Magnitude of effect vs. statistical significance

RNA-Seq is the new kid on the block, but there is still something to be learned from the stodgy microarray. One of the lessons is hidden in a tech report by Daniela Witten and Robert Tibshirani from 2007: “A comparison of fold-change and the t-statistic for microarray data analysis“.

The tech report makes three main points. The first is that it is preferable to use a modified t-statistic rather than the ordinary t-statistic. This means that rather than comparing (normalized) means using

$T_i = \frac{\bar{x_i} - \bar{y_i}}{s_i}$

where $s_i$ is the standard deviation of the replicates $x_i$ (respectively $y_i$ ) of gene i in two different conditions, it is better to use

$T'_i = \frac{\bar{x_i} - \bar{y_i}}{s_i+s_0}$

where $s_0$ minimizes the coefficient of variation of $T'_i$ .

The second point made is that the intuition that reproducibility implies accuracy is not correct (fold change had been proposed for use instead of a t-statistic because the results were more reproducible).

The third point, in my opinion the most important one, I quote directly from the report:

“A researcher should choose the measure of differential expression based on the biological system of interest. If large absolute changes in expression are relevant to the system, then fold-change should be used; on the other hand, if changes in expression relative to the underlying noise are important, then a modified t-statistic is preferable.”

How does this pertain to RNA-Seq? Microarray experiments and RNA-Seq both measure expression but the translation of methods for the analysis of one platform to the other can be non-trivial. One reason is that in RNA-Seq experiments accurately measuring “fold-change” is difficult. Read counts accumulated across a gene cannot be used directly to estimate fold change because the transcripts making up the gene may have different lengths. For this reason, methods such as Cufflinks, RSEM or eXpress (and most recently Sailfish recently reviewed on this blog) use the EM algorithm to “deconvolute” ambiguously mapped reads. The following thought experiment (Figure 1 in our paper describing Cufflinks/Cuffdiff 2) illustrates the issue:

Changes in fragment counts for a gene do not necessarily equal a change in expression. The “exon-union” method counts reads falling on any of a gene’s exons, whereas the “exon-intersection” method counts only reads
on constitutive exons. Both of the exon-union and exon-intersection counting schemes may incorrectly estimate a change in expression in genes with multiple isoforms as shown in the table.

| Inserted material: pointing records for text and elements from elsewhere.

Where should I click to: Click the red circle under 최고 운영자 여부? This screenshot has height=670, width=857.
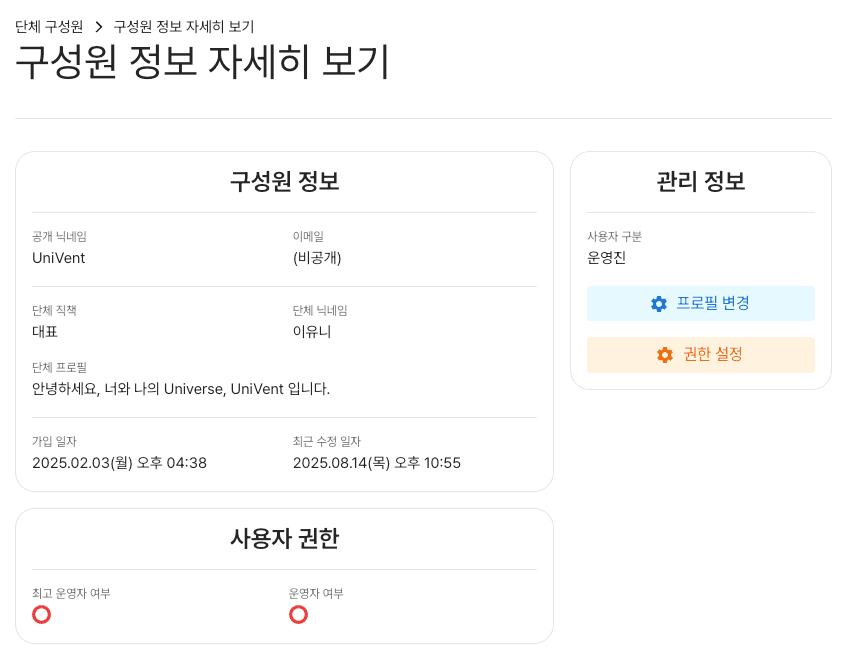tap(41, 614)
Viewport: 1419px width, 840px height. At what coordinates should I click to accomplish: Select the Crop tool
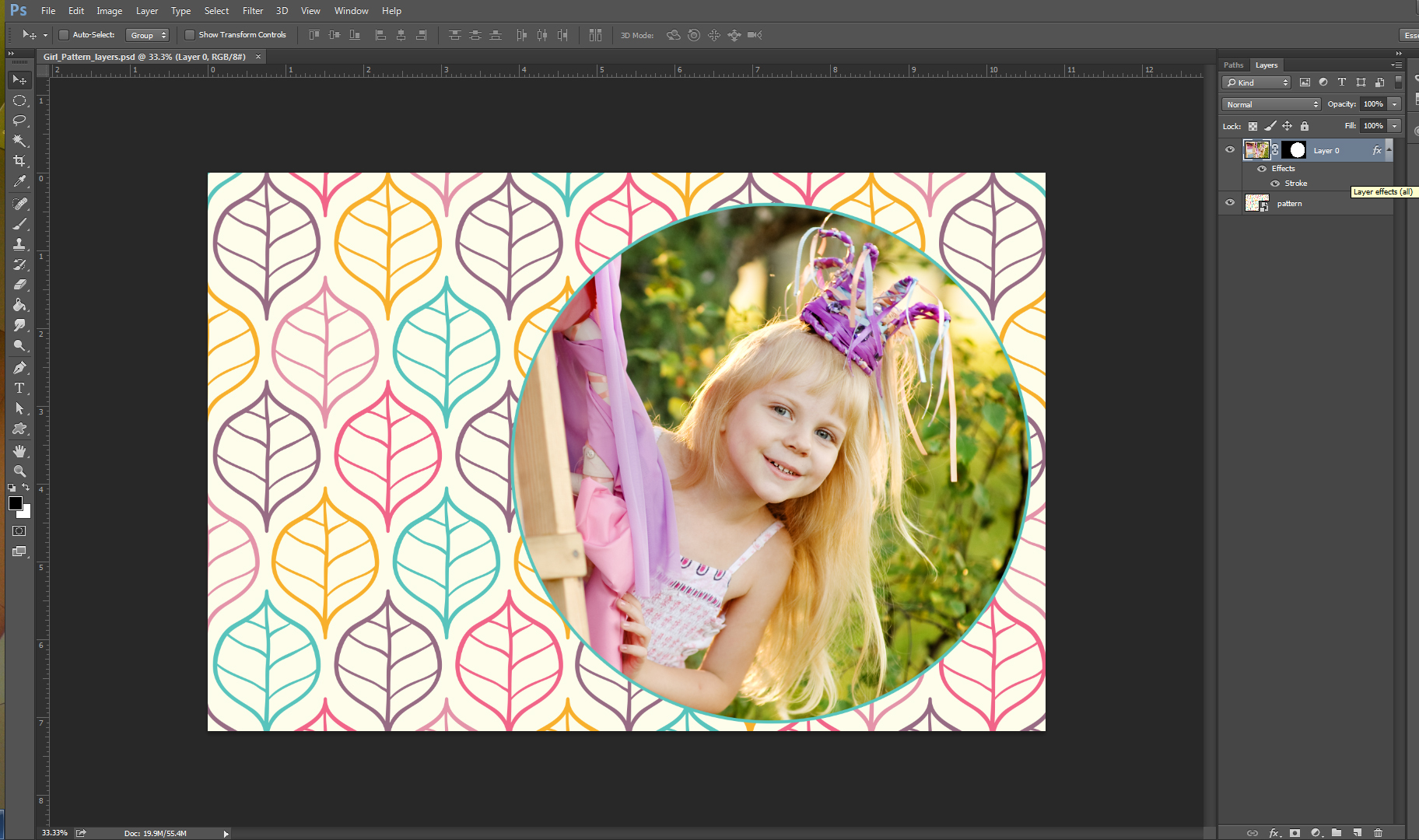click(x=19, y=160)
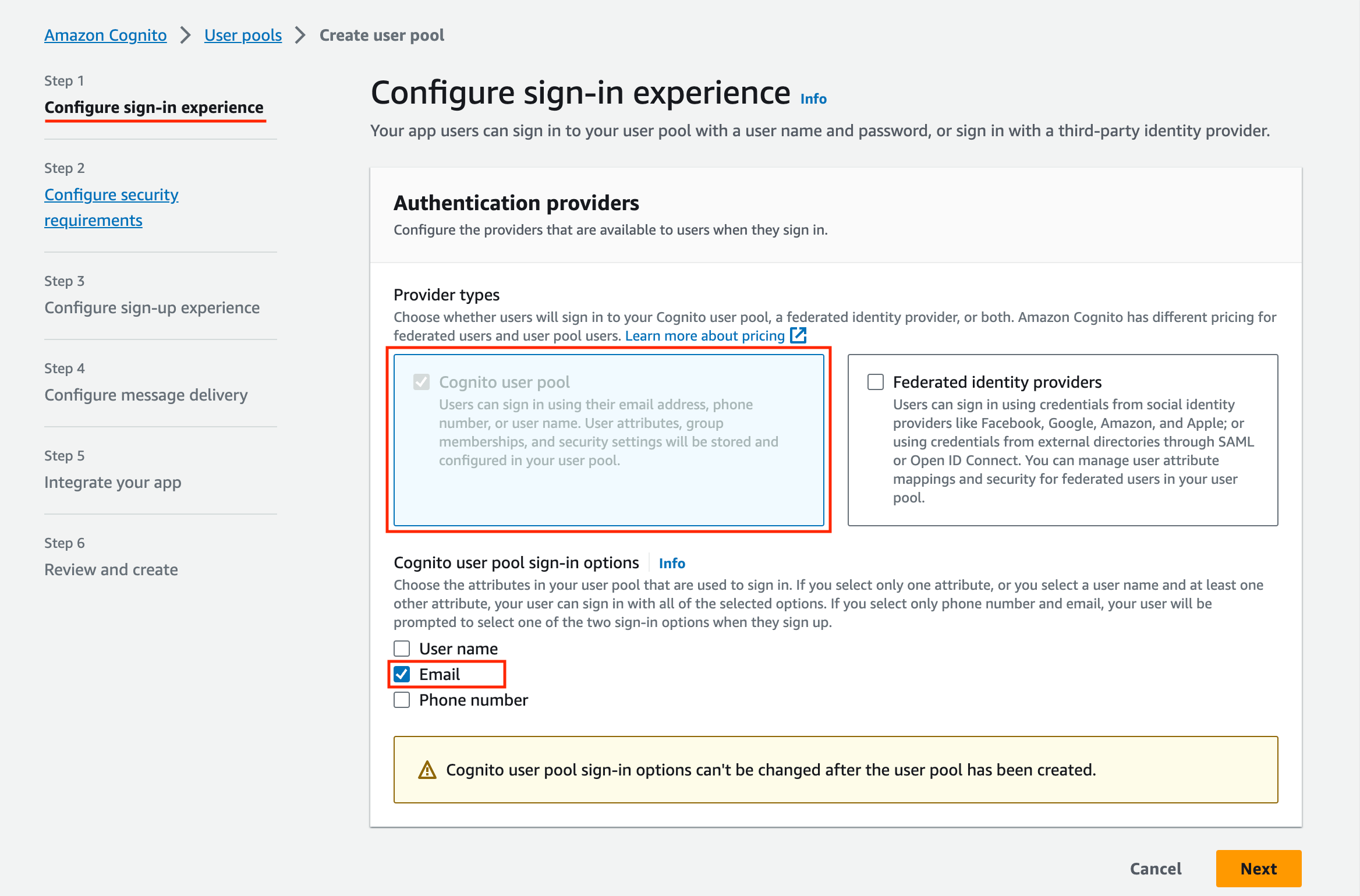The width and height of the screenshot is (1360, 896).
Task: Uncheck the Email sign-in option
Action: pyautogui.click(x=402, y=674)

It is important to note that the problem of fragment assignment described here in the context of RNA-Seq is crucial for accurate estimation of parameters in many other *Seq assays.

“Count-based” methods for differential expression, such as DESeq, work directly with accumulated gene counts and are based on the premise that even if estimated fold-change is wrong, statistical significance can be assessed based on differences between replicates. In our recent paper describing Cuffdiff 2 (with a new method for differential abundance analysis) we examine DESeq (as a proxy for count-based methods) carefully and show using both simulation and real data that fold-change is not estimated accurately. In fact, even when DESeq and Cufflinks both deem a gene to be differentially expressed, and even when the effect is in the same direction (e.g. up-regulation), DESeq can (and many times does) estimate fold-change incorrectly. This problem is not specific to DESeq. All “count based” methods that employ naive heuristics for computing fold change will produce inaccurate estimates:

Comparison of fold-change estimated by Cufflinks (tail of arrows) vs. “intersection-count” (head of arrows) reproduced from Figure 5 of the supplementary material of the Cuffdiff 2 paper. “Intersection-count” consists of the accumulated read counts in the regions shared among transcripts in a gene. The x-axis shows array fold change vs. the estimated fold-change on the y-axis. For more details on the experiment see the Cuffdiff 2 paper.

In other words,

it is essential to perform fragment assignment in a biological context where absolute expression differences are relevant to the system.

What might that biological context be? This is a subjective question but in my experience users of microarrays or RNA-Seq (including myself) always examine fold-change in addition to p-values obtained from (modified) t-statistics or other model based statistics because the raw fold-change is more directly connected to the data from the experiment.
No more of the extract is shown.